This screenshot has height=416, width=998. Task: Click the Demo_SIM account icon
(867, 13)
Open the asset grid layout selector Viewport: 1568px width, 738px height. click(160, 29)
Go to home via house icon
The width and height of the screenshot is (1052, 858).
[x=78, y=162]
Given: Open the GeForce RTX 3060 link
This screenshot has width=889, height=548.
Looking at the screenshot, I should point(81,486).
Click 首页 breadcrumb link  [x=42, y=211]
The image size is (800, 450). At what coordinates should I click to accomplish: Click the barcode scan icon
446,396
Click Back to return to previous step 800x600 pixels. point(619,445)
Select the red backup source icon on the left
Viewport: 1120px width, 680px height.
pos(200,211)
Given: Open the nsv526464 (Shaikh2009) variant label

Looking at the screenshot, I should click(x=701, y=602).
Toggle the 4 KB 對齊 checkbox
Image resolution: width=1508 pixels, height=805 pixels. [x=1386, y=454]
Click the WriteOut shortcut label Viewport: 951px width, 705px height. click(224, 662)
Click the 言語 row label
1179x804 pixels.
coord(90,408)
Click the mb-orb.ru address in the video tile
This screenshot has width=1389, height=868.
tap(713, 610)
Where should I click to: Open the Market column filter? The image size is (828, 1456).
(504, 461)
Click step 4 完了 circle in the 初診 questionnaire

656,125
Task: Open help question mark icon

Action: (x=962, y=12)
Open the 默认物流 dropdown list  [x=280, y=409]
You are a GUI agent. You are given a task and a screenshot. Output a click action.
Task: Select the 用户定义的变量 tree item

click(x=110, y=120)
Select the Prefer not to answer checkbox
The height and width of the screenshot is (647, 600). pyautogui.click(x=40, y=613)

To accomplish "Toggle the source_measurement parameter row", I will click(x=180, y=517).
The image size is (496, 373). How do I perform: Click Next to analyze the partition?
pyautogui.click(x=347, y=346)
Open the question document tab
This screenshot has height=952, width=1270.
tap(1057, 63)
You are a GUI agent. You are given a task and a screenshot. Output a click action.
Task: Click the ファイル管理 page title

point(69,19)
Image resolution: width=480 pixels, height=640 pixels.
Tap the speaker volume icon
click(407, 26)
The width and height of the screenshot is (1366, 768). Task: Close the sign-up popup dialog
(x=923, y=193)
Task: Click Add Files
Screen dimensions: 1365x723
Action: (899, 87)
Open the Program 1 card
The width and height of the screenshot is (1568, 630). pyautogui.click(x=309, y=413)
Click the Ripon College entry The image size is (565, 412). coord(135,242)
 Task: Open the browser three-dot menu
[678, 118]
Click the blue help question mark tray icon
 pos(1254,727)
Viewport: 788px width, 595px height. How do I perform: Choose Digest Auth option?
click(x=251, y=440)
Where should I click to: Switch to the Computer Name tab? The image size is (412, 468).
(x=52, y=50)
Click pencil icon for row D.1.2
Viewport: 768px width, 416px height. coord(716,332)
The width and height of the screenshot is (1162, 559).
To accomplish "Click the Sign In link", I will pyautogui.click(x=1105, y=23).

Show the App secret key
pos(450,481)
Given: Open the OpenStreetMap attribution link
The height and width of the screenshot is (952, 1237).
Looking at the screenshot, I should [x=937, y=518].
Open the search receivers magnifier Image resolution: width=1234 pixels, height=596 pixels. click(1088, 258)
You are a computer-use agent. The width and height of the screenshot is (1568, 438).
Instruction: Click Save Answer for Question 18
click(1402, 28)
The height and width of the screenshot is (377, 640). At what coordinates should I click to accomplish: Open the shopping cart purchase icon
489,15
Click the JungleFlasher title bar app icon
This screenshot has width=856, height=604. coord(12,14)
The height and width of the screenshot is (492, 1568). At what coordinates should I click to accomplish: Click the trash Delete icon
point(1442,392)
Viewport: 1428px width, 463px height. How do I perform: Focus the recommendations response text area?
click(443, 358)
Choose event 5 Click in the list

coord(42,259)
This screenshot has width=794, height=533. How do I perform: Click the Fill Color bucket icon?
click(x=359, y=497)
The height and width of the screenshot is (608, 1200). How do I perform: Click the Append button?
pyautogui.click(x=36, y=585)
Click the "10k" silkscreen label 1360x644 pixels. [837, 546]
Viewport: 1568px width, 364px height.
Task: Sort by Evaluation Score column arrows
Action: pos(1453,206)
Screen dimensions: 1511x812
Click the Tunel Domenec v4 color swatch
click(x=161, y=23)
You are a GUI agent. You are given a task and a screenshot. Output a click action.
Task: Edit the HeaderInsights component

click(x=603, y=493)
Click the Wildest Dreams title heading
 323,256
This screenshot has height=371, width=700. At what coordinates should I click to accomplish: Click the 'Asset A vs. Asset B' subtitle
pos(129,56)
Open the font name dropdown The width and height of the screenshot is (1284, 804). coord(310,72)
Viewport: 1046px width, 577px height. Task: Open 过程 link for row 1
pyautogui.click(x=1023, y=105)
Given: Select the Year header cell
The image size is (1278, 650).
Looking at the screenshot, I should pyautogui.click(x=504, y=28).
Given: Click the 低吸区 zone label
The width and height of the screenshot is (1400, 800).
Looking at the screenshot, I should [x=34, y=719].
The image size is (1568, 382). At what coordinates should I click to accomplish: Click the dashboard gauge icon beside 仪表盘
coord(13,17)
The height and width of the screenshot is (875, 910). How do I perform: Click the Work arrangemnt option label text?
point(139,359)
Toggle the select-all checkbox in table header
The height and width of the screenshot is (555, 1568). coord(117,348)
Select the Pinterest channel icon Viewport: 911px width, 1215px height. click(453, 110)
★ ★ ★ ★ ★
WORK ORDER:
Please copy each line of the material that has the string "will" somewhere in it.

SOLVED EXERCISE:
To accomplish "Toggle the source_measurement parameter row", I will click(x=180, y=517).
To accomplish "Click the Sign In link", I will pyautogui.click(x=1105, y=23).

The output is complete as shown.